As a player, you will play predominantly cooperatively against the AI zombie hordes using one of the seven classes available. This allows for you to pick a playstyle suitable for yourself, be that focussing on a shoot ‘em up Gunslinger, an explosive Hellraiser or the supportive Medic class (beware, you’ll be simultaneously the most loved and hated player in this option). There is a degree of PvPvZ (Player v Player v Zombie) play as well but it is less ‘story’ driven.
As the game is online-based, there is little room for character development – and of course, being based off the film as a source instead of the superior book, there is only so far the game can take the source material. Compared to Back 4 Blood, you feel less in touch with your character, instead feeling closer to a weaponry choice like in Call of Duty games.
Instead of simply an airport, a shopping centre, or farm in similar entries, World War Z will plunge you into whole cities, such as Jerusalem, Tokyo – or even Rome and the Vatican in this new expansion. This allows for genuine massive ‘world’ scale fights that makes the survival feel much grander.
Having briefly been introduced to the series before picking up Aftermath, this reviewer found the melee to be lacking. This is something Left 4 Dead happily addressed in their second outing several years prior, so why did it take this long to sort out? It IS better than it was, but still doesn’t feel as visceral or impressive as competitor Back 4 Blood.
The introduction of a first person mode seems to be targeted to bring you closer to the action and the players – however it can feel jarring at times and I found myself defaulting back to third person view – despite preferring the first person feel that Left 4 Dead and its successors include in their series.
The soundtrack makes it feel like more of an action series rather than the typical horror setting that zombies tend to, and in this reviewers’ opinion, SHOULD occupy.

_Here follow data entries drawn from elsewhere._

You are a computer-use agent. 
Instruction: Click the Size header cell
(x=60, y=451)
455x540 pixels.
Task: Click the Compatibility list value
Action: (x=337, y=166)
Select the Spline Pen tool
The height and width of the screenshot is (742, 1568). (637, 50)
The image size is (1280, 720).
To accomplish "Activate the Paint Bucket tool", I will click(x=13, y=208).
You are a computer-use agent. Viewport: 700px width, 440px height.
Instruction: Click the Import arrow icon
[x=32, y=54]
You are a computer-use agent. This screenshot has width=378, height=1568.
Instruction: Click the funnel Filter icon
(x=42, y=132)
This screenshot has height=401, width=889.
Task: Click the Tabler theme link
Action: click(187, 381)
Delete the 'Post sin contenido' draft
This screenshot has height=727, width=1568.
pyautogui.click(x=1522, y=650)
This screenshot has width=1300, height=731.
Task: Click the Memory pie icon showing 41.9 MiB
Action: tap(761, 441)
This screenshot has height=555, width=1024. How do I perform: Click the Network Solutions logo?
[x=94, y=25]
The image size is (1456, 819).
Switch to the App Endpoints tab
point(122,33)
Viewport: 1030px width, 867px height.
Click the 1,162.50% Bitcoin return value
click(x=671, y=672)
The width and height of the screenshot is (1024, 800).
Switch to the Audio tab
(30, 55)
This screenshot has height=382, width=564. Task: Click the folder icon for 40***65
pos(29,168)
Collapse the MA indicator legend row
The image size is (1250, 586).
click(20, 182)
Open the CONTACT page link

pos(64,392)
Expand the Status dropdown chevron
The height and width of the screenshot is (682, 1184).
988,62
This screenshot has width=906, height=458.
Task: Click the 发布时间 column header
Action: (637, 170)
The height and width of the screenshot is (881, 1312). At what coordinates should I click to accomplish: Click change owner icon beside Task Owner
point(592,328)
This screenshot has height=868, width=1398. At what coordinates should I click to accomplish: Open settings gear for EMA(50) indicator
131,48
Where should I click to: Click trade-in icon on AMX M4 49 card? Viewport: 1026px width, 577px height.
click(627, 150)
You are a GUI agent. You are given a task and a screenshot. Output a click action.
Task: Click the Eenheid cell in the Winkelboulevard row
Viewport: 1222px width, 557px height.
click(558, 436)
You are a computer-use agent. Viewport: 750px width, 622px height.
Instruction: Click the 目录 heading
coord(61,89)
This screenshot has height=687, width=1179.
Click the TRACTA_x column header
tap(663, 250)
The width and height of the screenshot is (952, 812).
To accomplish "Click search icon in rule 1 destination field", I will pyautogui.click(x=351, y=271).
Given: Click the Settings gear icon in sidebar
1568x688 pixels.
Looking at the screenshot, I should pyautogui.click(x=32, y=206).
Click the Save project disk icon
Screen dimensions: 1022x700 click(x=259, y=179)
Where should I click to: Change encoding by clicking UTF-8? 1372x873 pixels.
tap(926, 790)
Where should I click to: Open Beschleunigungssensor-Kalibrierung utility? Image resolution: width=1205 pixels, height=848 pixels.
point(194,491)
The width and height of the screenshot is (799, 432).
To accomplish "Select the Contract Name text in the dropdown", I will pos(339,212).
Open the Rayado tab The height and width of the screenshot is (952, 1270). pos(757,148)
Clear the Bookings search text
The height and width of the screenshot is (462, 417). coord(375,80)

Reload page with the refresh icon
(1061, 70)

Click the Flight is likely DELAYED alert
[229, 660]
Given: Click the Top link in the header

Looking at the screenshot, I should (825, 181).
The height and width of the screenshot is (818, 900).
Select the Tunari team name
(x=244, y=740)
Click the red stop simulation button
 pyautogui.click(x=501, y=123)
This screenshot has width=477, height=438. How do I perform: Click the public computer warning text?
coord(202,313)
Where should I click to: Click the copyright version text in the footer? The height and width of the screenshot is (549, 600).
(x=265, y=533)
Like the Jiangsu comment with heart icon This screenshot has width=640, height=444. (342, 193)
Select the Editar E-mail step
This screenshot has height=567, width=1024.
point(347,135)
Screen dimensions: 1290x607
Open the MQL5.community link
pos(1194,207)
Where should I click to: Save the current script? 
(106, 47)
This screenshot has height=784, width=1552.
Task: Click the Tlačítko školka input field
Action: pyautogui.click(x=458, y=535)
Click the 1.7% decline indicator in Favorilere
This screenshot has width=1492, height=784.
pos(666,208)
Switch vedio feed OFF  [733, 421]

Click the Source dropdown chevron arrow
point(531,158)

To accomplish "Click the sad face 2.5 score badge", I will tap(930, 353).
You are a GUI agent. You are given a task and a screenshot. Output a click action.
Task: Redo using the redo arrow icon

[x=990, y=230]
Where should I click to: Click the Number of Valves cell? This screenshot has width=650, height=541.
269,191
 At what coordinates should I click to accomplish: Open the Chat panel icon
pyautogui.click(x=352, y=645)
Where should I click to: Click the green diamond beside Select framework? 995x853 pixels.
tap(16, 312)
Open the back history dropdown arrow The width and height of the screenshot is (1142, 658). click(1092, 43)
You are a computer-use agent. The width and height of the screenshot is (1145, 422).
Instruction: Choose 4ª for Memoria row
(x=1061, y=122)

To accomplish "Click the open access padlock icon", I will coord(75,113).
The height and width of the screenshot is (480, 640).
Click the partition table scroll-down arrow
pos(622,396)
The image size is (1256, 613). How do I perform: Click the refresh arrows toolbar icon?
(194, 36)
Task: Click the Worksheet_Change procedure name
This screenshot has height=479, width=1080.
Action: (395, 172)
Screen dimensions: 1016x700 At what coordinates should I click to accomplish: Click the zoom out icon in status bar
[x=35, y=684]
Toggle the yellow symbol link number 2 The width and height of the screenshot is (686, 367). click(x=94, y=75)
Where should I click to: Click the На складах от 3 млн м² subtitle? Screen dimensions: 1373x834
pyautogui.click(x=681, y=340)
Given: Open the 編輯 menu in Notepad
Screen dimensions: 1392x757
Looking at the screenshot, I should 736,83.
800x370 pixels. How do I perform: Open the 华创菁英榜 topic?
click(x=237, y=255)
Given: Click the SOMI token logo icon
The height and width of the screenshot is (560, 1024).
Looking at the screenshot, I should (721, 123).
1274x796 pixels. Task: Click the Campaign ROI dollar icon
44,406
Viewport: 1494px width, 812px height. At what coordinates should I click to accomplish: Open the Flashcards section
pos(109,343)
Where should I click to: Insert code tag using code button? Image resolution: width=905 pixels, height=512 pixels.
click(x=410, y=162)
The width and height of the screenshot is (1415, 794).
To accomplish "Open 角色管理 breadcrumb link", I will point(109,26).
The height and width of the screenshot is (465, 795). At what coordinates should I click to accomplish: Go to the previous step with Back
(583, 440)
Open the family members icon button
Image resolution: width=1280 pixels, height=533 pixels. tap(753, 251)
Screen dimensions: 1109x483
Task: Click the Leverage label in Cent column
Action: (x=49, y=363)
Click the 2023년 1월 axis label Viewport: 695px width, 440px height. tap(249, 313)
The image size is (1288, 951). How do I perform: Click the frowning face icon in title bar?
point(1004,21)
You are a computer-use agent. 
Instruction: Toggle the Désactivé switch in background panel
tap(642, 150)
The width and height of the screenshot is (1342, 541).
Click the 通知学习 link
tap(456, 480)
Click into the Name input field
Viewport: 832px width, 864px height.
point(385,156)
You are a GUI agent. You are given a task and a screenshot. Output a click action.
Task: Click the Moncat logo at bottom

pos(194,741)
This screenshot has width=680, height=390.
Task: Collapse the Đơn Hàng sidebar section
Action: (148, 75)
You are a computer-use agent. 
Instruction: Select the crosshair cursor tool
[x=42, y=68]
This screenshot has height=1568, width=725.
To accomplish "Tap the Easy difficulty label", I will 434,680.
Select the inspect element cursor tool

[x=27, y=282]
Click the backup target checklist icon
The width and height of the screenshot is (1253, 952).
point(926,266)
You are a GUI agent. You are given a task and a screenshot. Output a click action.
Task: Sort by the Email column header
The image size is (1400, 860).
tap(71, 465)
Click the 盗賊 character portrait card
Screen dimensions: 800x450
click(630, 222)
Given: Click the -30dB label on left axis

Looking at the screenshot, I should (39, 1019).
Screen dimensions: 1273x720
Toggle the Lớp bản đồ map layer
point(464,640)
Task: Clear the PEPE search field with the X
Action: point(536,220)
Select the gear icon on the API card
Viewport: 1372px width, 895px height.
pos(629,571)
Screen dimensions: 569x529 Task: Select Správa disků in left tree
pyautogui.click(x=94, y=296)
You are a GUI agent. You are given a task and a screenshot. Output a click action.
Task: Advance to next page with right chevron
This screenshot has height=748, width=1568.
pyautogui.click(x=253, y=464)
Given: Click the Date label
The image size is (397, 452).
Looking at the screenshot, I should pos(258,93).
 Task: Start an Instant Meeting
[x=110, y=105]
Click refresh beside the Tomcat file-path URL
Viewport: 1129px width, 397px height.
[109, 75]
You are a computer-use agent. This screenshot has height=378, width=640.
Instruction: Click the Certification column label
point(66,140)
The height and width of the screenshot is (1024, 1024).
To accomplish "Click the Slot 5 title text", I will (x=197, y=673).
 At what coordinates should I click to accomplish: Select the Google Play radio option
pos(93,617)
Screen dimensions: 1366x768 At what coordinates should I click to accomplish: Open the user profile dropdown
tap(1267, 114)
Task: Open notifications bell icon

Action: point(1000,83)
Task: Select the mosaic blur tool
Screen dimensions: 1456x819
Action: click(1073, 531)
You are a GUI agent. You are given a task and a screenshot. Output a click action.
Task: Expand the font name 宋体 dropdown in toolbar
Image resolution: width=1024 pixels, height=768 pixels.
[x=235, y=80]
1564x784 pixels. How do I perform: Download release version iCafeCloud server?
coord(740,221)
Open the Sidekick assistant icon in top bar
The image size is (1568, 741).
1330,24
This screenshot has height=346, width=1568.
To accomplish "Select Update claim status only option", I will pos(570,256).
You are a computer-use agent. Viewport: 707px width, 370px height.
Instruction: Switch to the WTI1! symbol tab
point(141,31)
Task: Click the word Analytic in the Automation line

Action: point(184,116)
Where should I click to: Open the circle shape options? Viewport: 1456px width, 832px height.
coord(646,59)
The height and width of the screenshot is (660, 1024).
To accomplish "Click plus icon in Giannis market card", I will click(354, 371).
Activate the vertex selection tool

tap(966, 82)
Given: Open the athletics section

If your preference is more to wage war against the horde with impressive arsenals of weapons, with a larger team of survivors as opposed to a rag-tag bunch of misfits thrown together by circumstance and grit, you will probably prefer this game to the other offerings. However, gameplay feels less fresh and more repetitive than similar games, and although entertaining and feeling very big, doesn’t have as much replay value – particularly with very little zombie variety to spice things up.